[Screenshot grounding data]
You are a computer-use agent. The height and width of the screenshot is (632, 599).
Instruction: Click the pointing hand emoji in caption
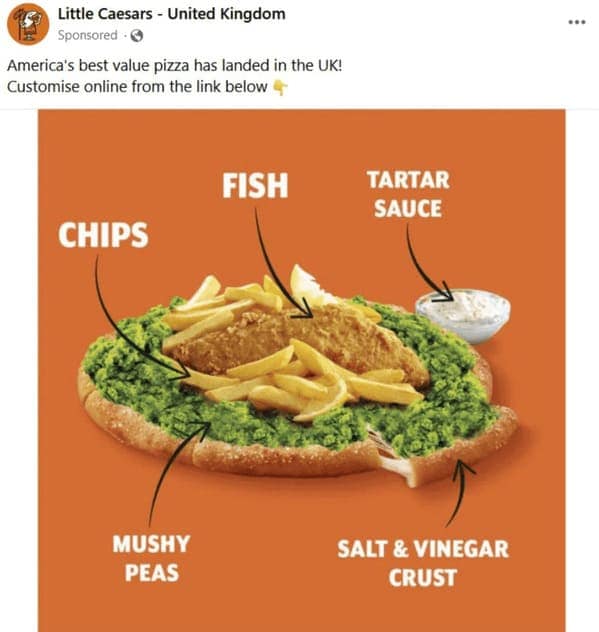pos(280,87)
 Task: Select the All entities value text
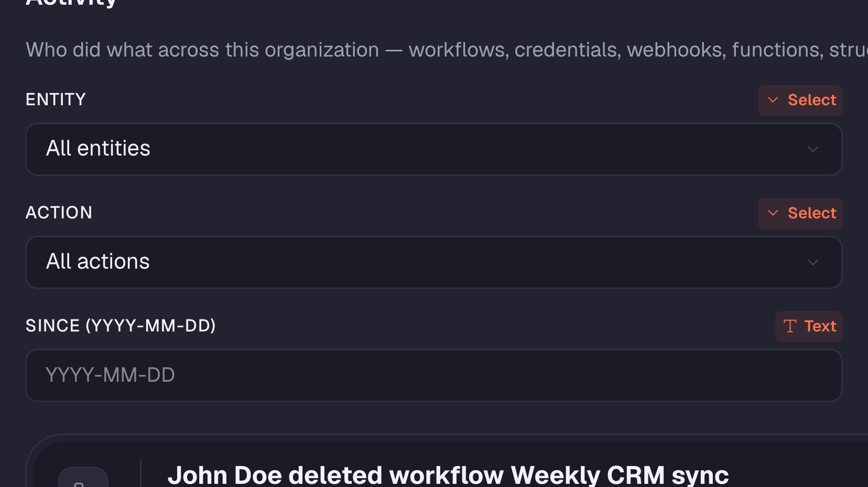pos(98,148)
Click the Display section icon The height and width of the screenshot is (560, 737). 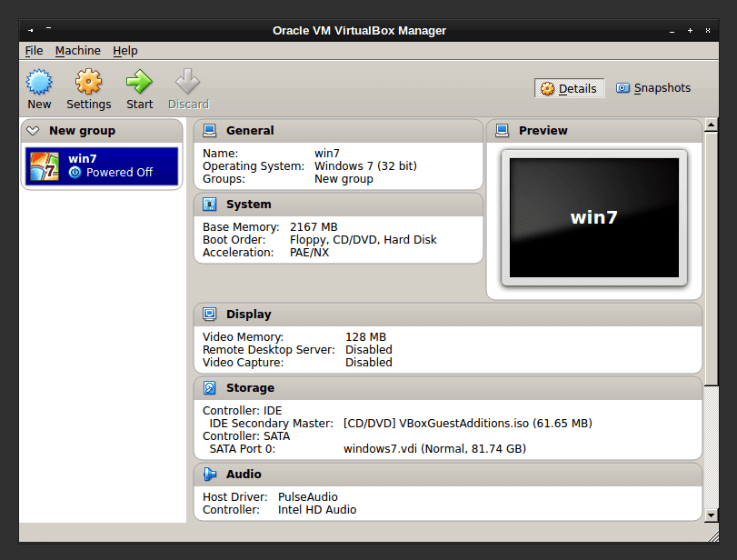[210, 315]
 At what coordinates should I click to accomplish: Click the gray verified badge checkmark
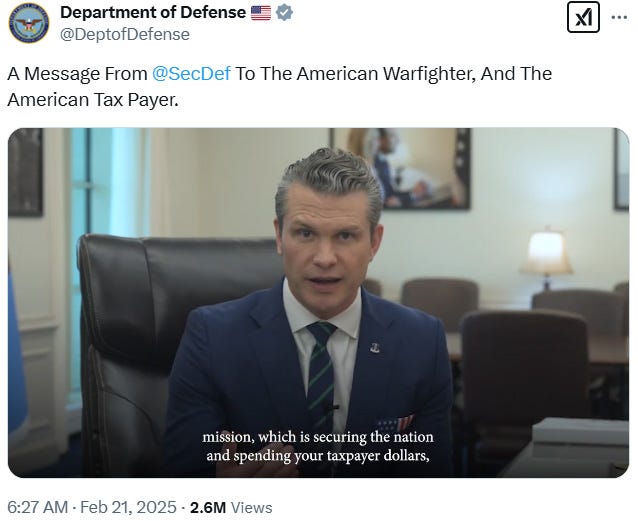coord(284,13)
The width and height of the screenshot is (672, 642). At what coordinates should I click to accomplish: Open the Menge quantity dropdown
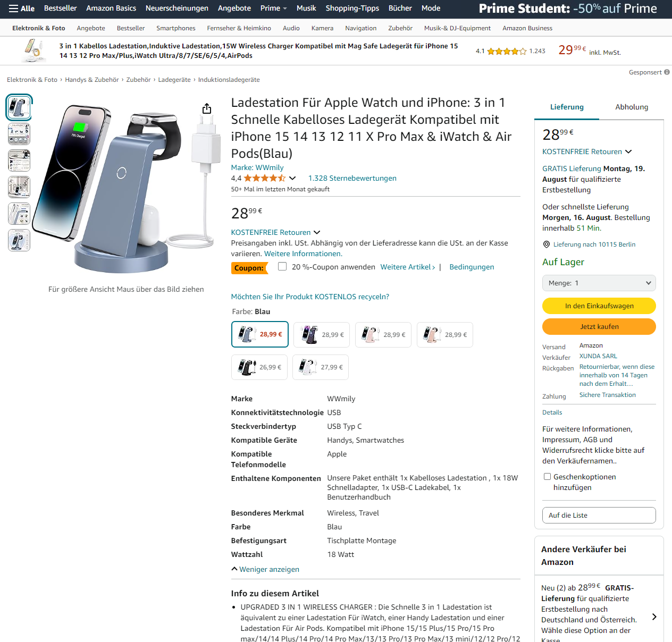pyautogui.click(x=599, y=283)
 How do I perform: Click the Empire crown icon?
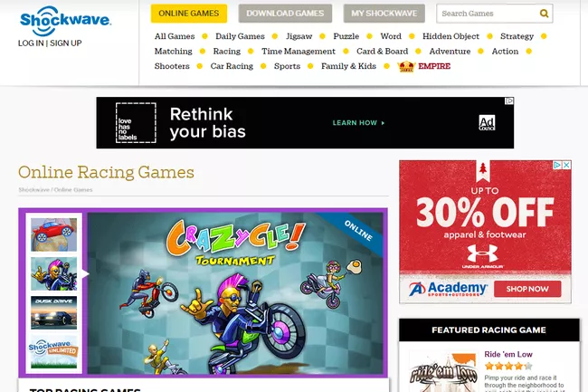click(406, 66)
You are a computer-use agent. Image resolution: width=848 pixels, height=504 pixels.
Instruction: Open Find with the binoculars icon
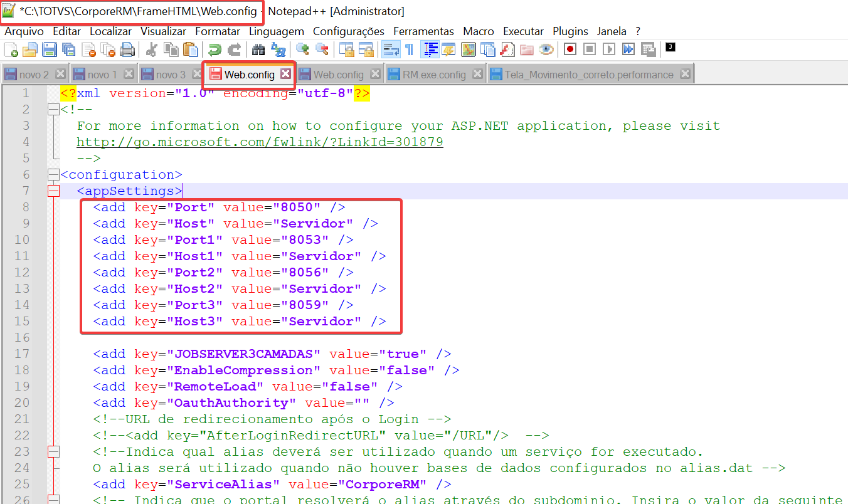258,50
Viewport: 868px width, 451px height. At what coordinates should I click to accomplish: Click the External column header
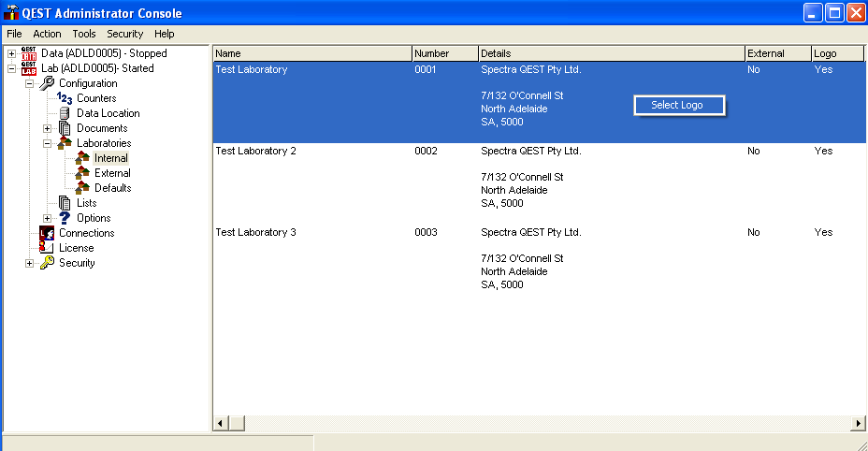(x=776, y=53)
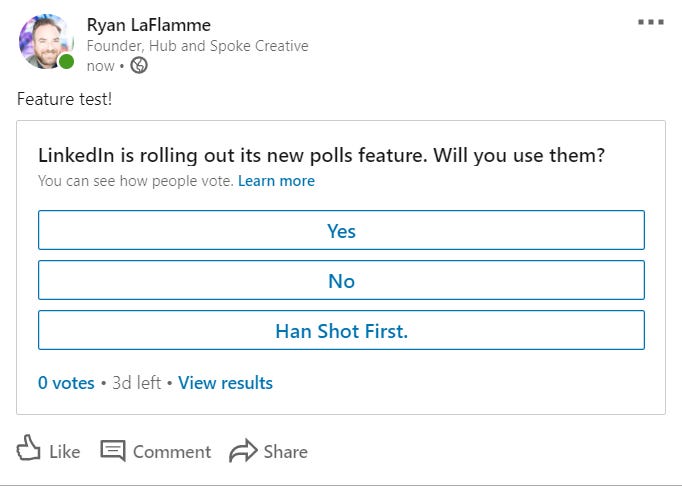Open the Learn more link

coord(276,181)
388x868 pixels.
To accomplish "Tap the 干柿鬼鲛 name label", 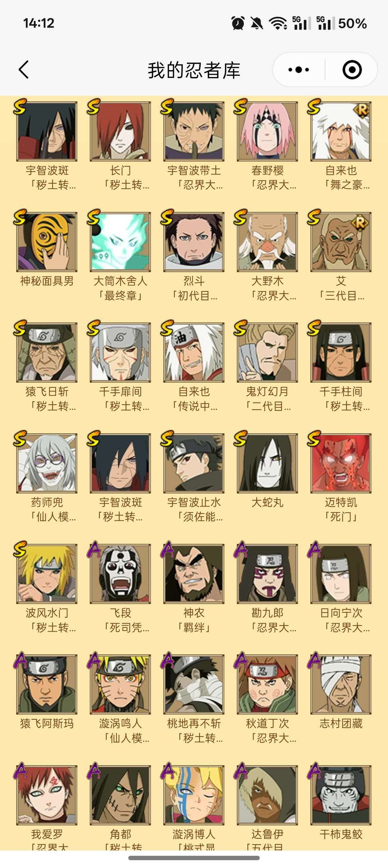I will [341, 834].
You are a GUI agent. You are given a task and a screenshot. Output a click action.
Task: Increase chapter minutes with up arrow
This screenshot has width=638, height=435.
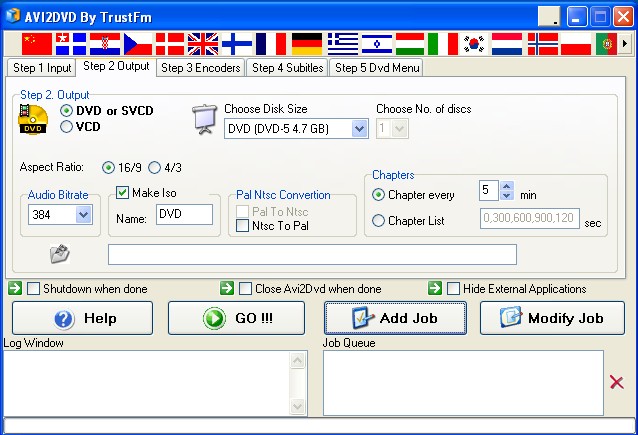pyautogui.click(x=506, y=186)
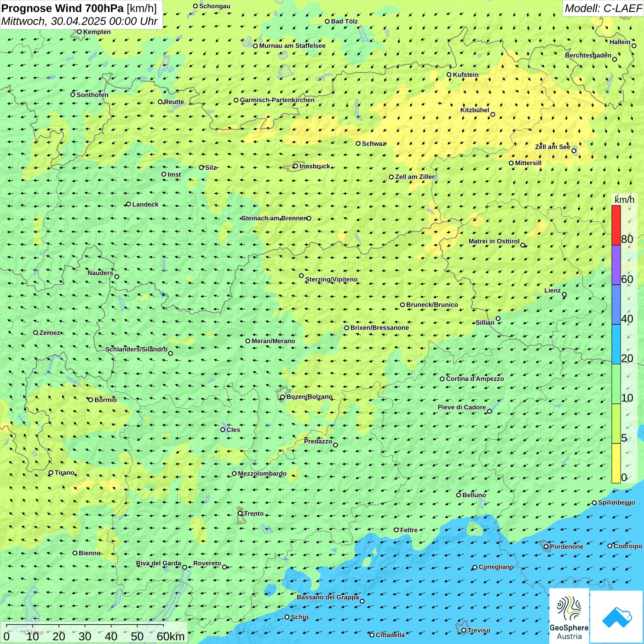644x644 pixels.
Task: Click the Brixen/Bressanone city label
Action: click(x=380, y=328)
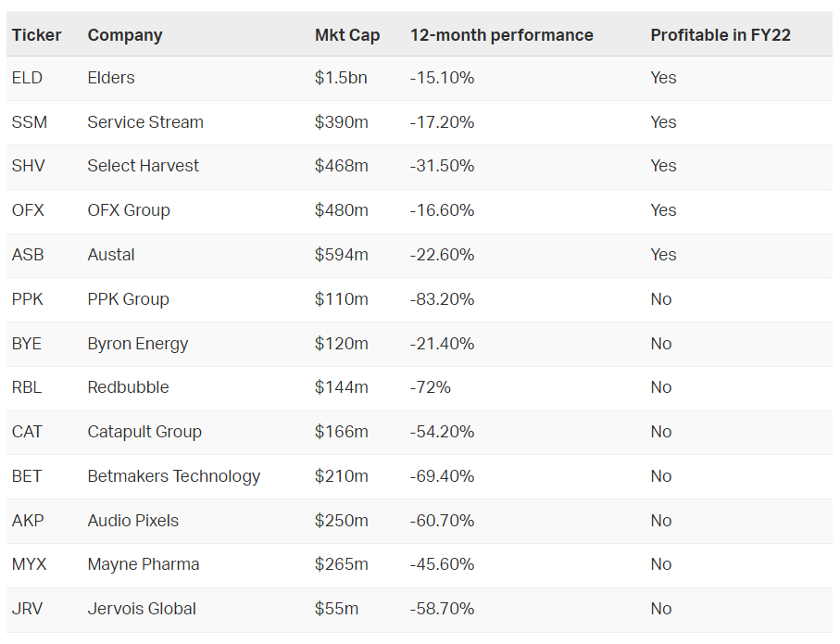Click Audio Pixels' $250m market cap
Image resolution: width=840 pixels, height=644 pixels.
(x=341, y=521)
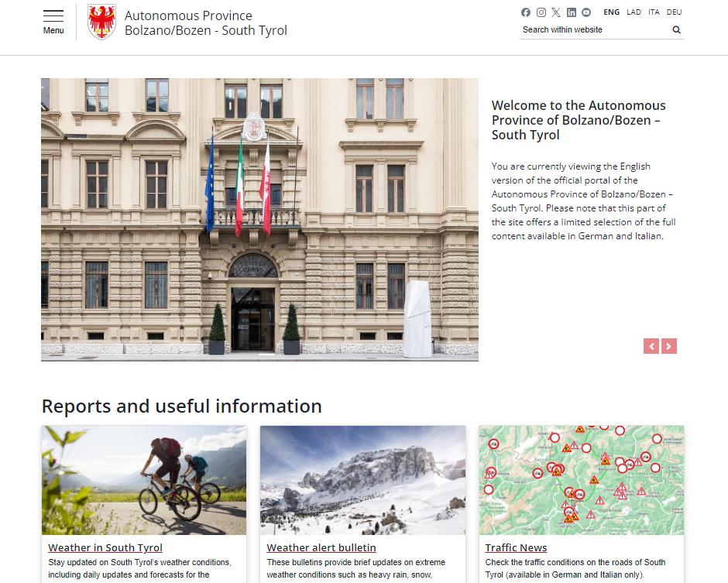Open the YouTube channel icon

(586, 12)
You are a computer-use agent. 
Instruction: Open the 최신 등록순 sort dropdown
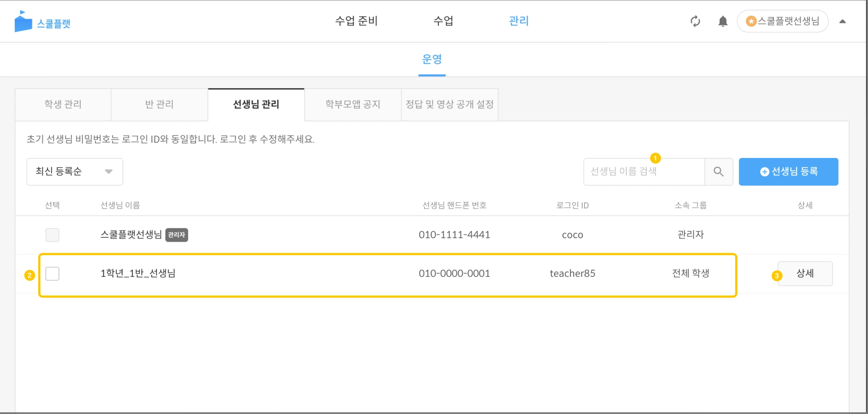pos(75,172)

#### Instructions for the task:
Work out the number of lines in the records containing the word "agent". Write only that number.

#### Solution for this problem:
4